■ **What to do**: Return, word for word, the part of the listing that opens with the line containing "Where should I" and closes with the line containing "(x=82, y=24)", both lines included. Leave the pictures out.

■ **Source data**:

==========

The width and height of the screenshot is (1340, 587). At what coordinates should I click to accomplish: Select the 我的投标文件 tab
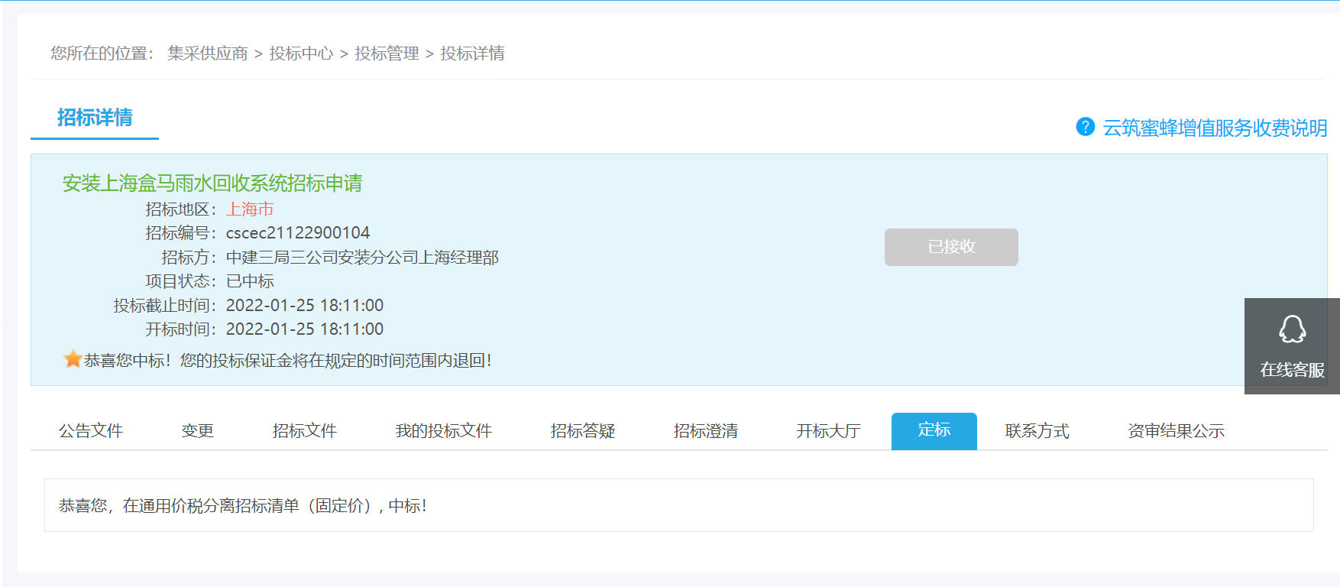click(x=443, y=431)
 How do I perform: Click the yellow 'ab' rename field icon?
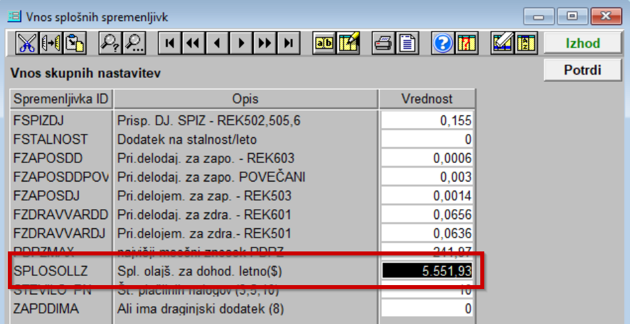pos(325,44)
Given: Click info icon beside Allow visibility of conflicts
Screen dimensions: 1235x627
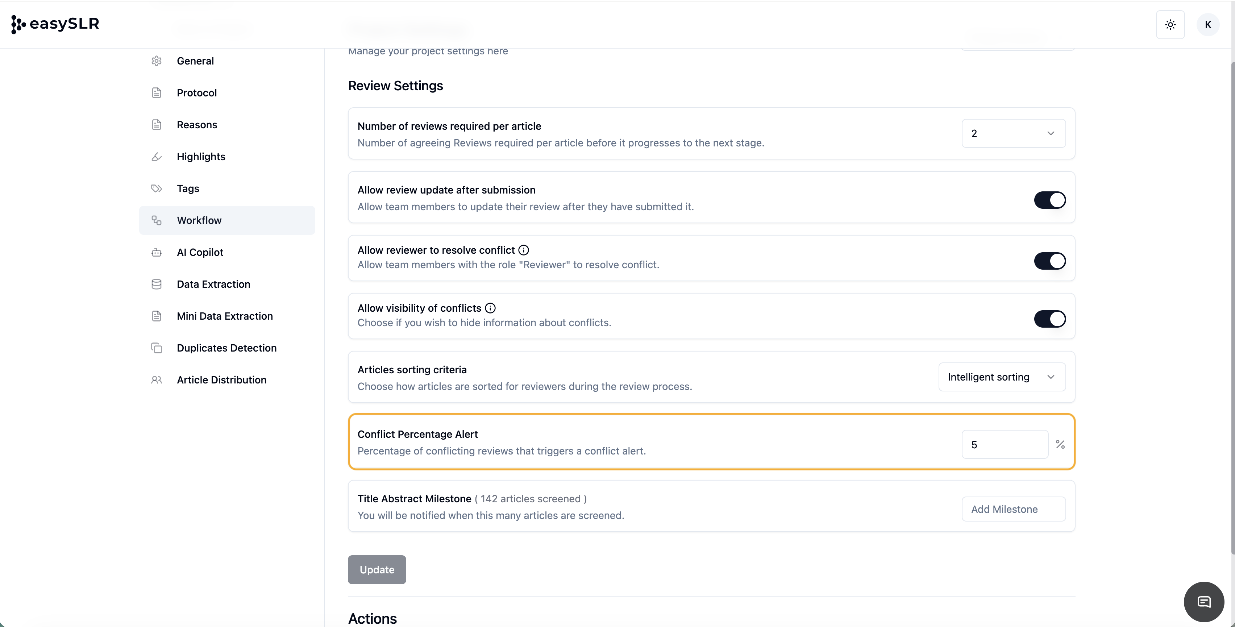Looking at the screenshot, I should point(490,308).
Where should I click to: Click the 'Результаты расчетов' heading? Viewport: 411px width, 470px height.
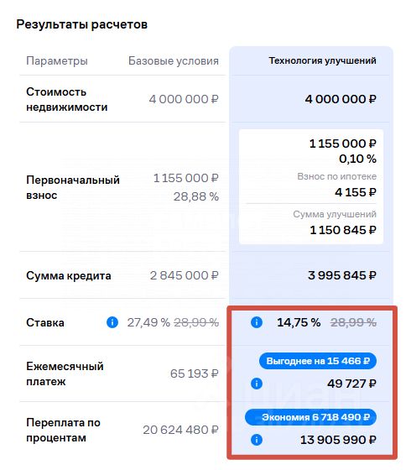(x=82, y=24)
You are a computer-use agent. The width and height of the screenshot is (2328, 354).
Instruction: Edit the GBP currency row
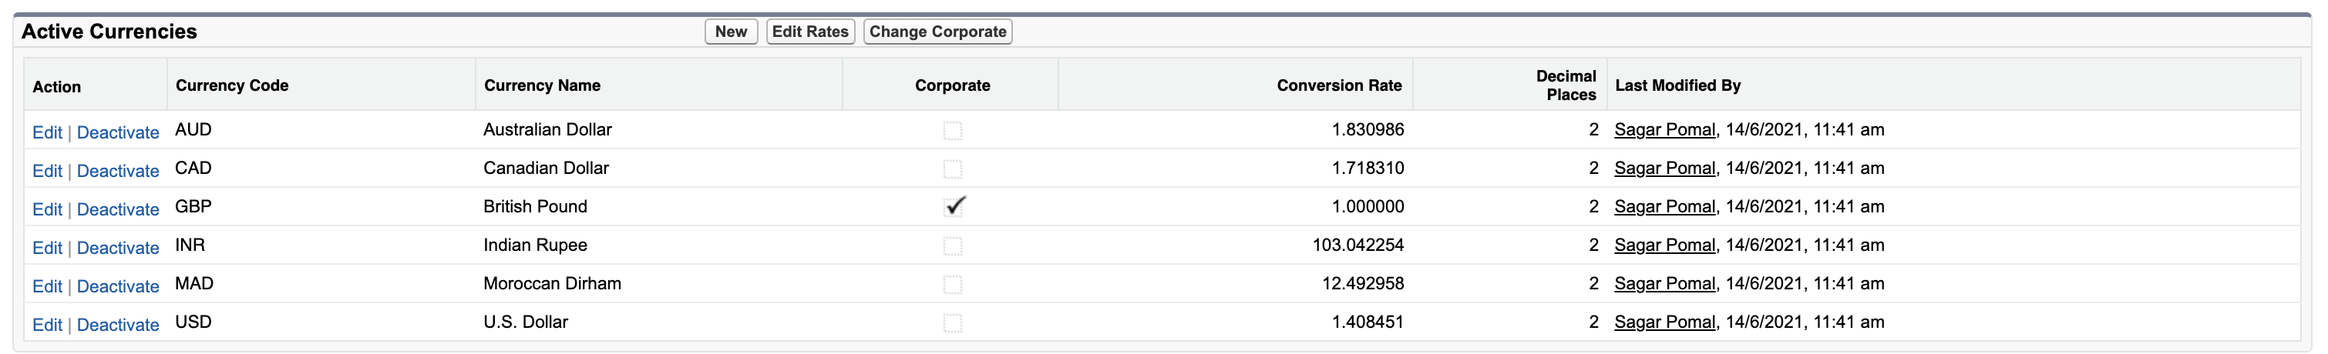click(x=47, y=210)
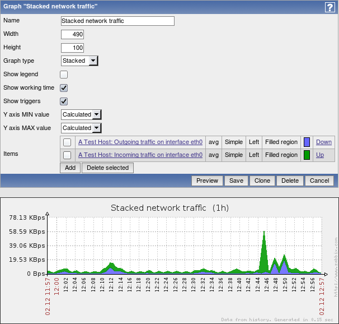Select the Outgoing traffic item checkbox

67,142
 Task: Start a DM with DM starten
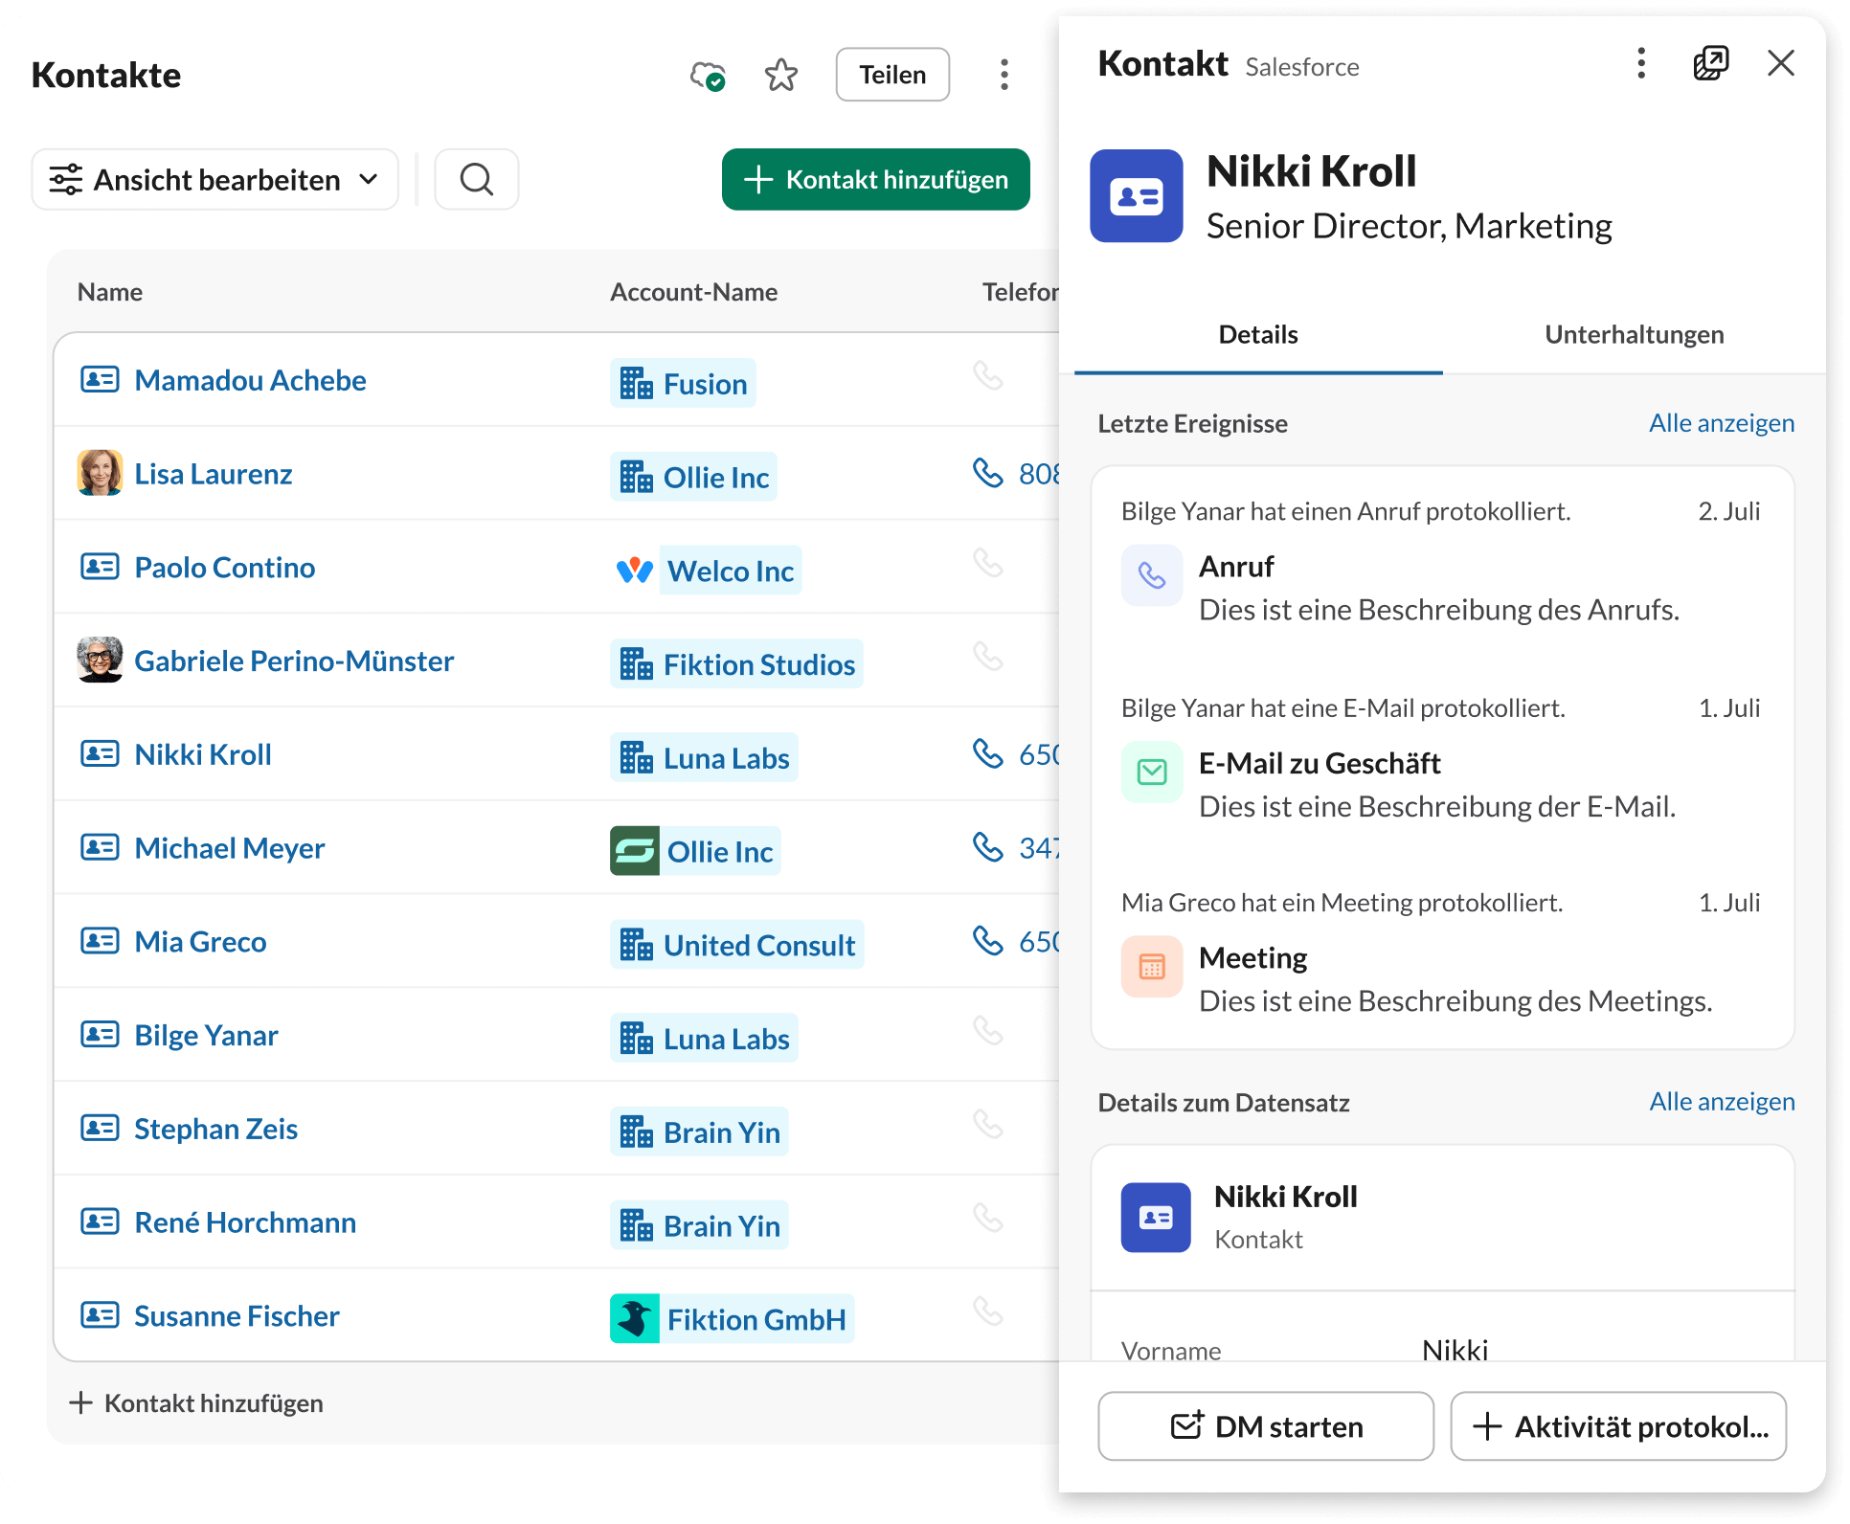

==========

■ **Task result**:
Where should I click to: Click the 'Результаты расчетов' heading? Viewport: 411px width, 470px height.
(x=82, y=24)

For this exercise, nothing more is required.